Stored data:

○ ○ ○ ○ ○ ○ ○

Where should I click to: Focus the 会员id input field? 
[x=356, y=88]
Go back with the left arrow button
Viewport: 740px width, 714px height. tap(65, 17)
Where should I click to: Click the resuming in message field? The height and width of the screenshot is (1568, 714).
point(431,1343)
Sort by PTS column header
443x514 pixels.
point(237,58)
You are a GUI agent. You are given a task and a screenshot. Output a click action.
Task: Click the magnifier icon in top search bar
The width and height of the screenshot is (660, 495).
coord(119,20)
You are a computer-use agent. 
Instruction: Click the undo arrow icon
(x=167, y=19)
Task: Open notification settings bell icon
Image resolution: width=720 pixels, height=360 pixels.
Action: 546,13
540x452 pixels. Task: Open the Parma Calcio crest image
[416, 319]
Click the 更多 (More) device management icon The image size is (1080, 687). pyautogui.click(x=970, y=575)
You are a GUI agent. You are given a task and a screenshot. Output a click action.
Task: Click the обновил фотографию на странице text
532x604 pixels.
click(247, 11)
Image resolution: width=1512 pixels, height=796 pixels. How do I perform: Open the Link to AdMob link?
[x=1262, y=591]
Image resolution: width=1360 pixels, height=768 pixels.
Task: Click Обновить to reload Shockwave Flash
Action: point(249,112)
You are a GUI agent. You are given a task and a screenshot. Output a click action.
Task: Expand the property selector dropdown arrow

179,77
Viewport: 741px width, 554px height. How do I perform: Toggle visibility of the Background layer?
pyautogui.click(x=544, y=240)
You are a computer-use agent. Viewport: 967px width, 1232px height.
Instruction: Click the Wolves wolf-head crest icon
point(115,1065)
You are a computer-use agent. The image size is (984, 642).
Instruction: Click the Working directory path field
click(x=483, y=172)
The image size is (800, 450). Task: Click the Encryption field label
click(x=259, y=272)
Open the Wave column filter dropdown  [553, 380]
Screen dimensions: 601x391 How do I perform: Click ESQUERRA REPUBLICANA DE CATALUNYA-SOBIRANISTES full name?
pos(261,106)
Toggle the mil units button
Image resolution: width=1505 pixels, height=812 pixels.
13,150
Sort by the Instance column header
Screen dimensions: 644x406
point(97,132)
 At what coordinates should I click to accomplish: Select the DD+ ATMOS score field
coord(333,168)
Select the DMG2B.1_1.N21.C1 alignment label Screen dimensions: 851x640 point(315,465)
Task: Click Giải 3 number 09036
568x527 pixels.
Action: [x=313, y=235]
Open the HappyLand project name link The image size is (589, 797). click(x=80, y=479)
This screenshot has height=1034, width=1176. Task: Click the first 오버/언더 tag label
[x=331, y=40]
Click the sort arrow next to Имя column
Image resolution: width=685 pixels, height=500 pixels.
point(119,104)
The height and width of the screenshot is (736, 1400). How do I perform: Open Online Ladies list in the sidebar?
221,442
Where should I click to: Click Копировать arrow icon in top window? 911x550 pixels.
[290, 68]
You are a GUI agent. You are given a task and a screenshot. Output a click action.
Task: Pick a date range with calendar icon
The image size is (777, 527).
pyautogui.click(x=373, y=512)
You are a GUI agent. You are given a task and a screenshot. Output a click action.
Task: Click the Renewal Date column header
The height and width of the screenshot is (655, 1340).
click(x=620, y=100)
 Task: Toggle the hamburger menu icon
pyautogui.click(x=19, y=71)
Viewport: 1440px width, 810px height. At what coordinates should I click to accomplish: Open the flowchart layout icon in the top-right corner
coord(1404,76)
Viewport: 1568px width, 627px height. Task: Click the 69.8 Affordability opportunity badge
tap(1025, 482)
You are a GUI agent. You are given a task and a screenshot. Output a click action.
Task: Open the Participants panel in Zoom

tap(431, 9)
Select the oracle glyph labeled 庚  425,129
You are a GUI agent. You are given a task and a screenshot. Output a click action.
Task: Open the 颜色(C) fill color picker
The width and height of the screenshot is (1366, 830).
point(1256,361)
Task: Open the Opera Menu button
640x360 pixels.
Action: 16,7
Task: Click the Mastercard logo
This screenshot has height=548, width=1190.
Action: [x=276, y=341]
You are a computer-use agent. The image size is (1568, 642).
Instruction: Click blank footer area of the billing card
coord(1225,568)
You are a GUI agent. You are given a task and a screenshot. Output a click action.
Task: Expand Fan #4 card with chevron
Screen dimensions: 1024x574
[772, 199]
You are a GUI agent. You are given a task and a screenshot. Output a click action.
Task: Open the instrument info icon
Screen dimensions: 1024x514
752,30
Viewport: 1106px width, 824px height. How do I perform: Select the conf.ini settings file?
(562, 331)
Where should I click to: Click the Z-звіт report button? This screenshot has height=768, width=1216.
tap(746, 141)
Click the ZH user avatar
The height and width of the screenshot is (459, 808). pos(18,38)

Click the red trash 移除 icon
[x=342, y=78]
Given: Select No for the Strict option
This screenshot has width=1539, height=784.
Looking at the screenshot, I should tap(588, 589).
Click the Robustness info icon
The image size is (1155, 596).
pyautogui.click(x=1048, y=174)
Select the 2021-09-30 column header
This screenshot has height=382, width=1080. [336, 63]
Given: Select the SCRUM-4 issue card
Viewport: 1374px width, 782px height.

○ ○ ○ ○ ○ ○ ○

**EXERCISE**
Print all of the data exactly as it stands above.

**REPLY**
Where should I click to: Focus the 会员id input field? 
[x=356, y=88]
Go back with the left arrow button
Viewport: 740px width, 714px height. tap(65, 17)
Where should I click to: Click the resuming in message field? The height and width of the screenshot is (1568, 714).
point(431,1343)
Sort by PTS column header
443x514 pixels.
point(237,58)
You are a GUI agent. You are given a task and a screenshot. Output a click action.
Task: Click the magnifier icon in top search bar
The width and height of the screenshot is (660, 495).
coord(119,20)
You are a computer-use agent. 
Instruction: Click the undo arrow icon
(x=167, y=19)
Task: Open notification settings bell icon
Image resolution: width=720 pixels, height=360 pixels.
Action: 546,13
540x452 pixels. Task: Open the Parma Calcio crest image
[416, 319]
Click the 更多 (More) device management icon The image size is (1080, 687). pyautogui.click(x=970, y=575)
You are a GUI agent. You are given a task and a screenshot. Output a click action.
Task: Click the обновил фотографию на странице text
532x604 pixels.
click(247, 11)
Image resolution: width=1512 pixels, height=796 pixels. How do I perform: Open the Link to AdMob link?
[x=1262, y=591]
Image resolution: width=1360 pixels, height=768 pixels.
Task: Click Обновить to reload Shockwave Flash
Action: point(249,112)
You are a GUI agent. You are given a task and a screenshot. Output a click action.
Task: Expand the property selector dropdown arrow

179,77
Viewport: 741px width, 554px height. How do I perform: Toggle visibility of the Background layer?
pyautogui.click(x=544, y=240)
You are a computer-use agent. Viewport: 967px width, 1232px height.
Instruction: Click the Wolves wolf-head crest icon
point(115,1065)
You are a computer-use agent. The image size is (984, 642).
Instruction: Click the Working directory path field
click(x=483, y=172)
The image size is (800, 450). Task: Click the Encryption field label
click(x=259, y=272)
Open the Wave column filter dropdown  [553, 380]
Screen dimensions: 601x391 How do I perform: Click ESQUERRA REPUBLICANA DE CATALUNYA-SOBIRANISTES full name?
pos(261,106)
Toggle the mil units button
Image resolution: width=1505 pixels, height=812 pixels.
13,150
Sort by the Instance column header
Screen dimensions: 644x406
point(97,132)
 At what coordinates should I click to accomplish: Select the DD+ ATMOS score field
coord(333,168)
Select the DMG2B.1_1.N21.C1 alignment label Screen dimensions: 851x640 point(315,465)
Task: Click Giải 3 number 09036
568x527 pixels.
Action: [x=313, y=235]
Open the HappyLand project name link The image size is (589, 797). click(x=80, y=479)
This screenshot has height=1034, width=1176. Task: Click the first 오버/언더 tag label
[x=331, y=40]
Click the sort arrow next to Имя column
Image resolution: width=685 pixels, height=500 pixels.
point(119,104)
The height and width of the screenshot is (736, 1400). How do I perform: Open Online Ladies list in the sidebar?
221,442
Where should I click to: Click Копировать arrow icon in top window? 911x550 pixels.
[290, 68]
You are a GUI agent. You are given a task and a screenshot. Output a click action.
Task: Pick a date range with calendar icon
The image size is (777, 527).
pyautogui.click(x=373, y=512)
You are a GUI agent. You are given a task and a screenshot. Output a click action.
Task: Click the Renewal Date column header
The height and width of the screenshot is (655, 1340).
click(x=620, y=100)
 Task: Toggle the hamburger menu icon
pyautogui.click(x=19, y=71)
Viewport: 1440px width, 810px height. At what coordinates should I click to accomplish: Open the flowchart layout icon in the top-right corner
coord(1404,76)
Viewport: 1568px width, 627px height. Task: Click the 69.8 Affordability opportunity badge
tap(1025, 482)
You are a GUI agent. You are given a task and a screenshot. Output a click action.
Task: Open the Participants panel in Zoom

tap(431, 9)
Select the oracle glyph labeled 庚  425,129
You are a GUI agent. You are given a task and a screenshot. Output a click action.
Task: Open the 颜色(C) fill color picker
The width and height of the screenshot is (1366, 830).
point(1256,361)
Task: Open the Opera Menu button
640x360 pixels.
Action: 16,7
Task: Click the Mastercard logo
This screenshot has height=548, width=1190.
Action: [x=276, y=341]
You are a computer-use agent. The image size is (1568, 642).
Instruction: Click blank footer area of the billing card
coord(1225,568)
You are a GUI agent. You are given a task and a screenshot. Output a click action.
Task: Expand Fan #4 card with chevron
Screen dimensions: 1024x574
[772, 199]
You are a GUI agent. You are given a task and a screenshot. Output a click action.
Task: Open the instrument info icon
Screen dimensions: 1024x514
752,30
Viewport: 1106px width, 824px height. How do I perform: Select the conf.ini settings file?
(562, 331)
Where should I click to: Click the Z-звіт report button? This screenshot has height=768, width=1216.
tap(746, 141)
Click the ZH user avatar
The height and width of the screenshot is (459, 808). pos(18,38)

Click the red trash 移除 icon
[x=342, y=78]
Given: Select No for the Strict option
This screenshot has width=1539, height=784.
Looking at the screenshot, I should tap(588, 589).
Click the Robustness info icon
The image size is (1155, 596).
pyautogui.click(x=1048, y=174)
Select the 2021-09-30 column header
This screenshot has height=382, width=1080. [336, 63]
Given: Select the SCRUM-4 issue card
Viewport: 1374px width, 782px height.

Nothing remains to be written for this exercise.